He hasn't really lived up to the billing in two NFL seasons.
The former Fresno State star has played in only half of Pittsburgh's games over the past two seasons, starting just three times.
However, there is still time for the athletic freak to break out. The Steelers sent James Harrison packing in the offseason, which leaves a huge void opposite LaMarr Woodley at outside linebacker.
Jason Worilds is slated to start at right outside linebacker, but Pittsburgh needs yet another player to step up in the rotation. It did select Jarvis Jones in the first round of April's draft, but the Georgia alum may need some seasoning before he can make a real impact.
If given the chance, Carter could impress in training camp.
Khaseem Greene, Linebacker
First, let me preface this slide by saying that Greene will not replace Lance Briggs as Chicago's starting weak-side linebacker this upcoming season.
General manager Phil Emery and Co. brought him in to eventually replace Briggs, but that won't happen during his rookie campaign.
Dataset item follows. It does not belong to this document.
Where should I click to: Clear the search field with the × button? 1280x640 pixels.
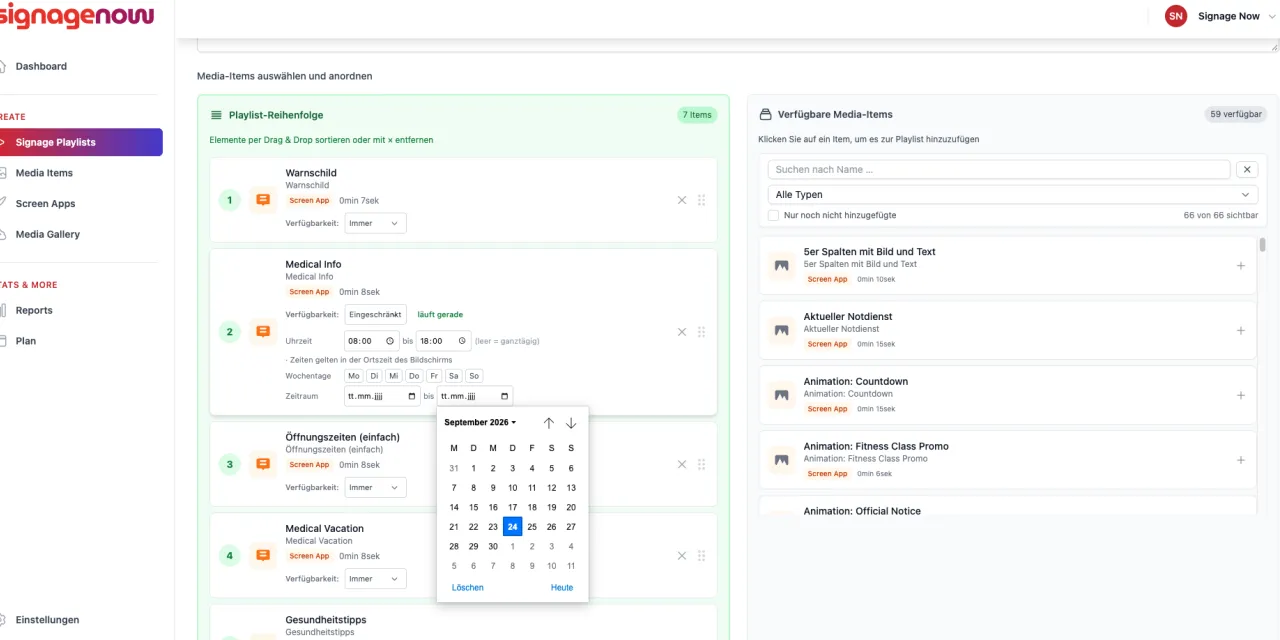click(x=1247, y=170)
Instead, Greene will be a fixture in Chicago's nickel packages. He has superior coverage skills for such a young player and will be brought in to improve that aspect of the game.
A duo of Greene and Briggs, who ranked third among 4-3 outside linebackers in pass coverage last season, will definitely help out the back end of Chicago's defense (via Pro Football Focus, subscription required).
Imagine him and Briggs being able to handle the hashes in coverage. This leaves Charles Tillman and Tim Jennings the ability to play man on the outside without safety help.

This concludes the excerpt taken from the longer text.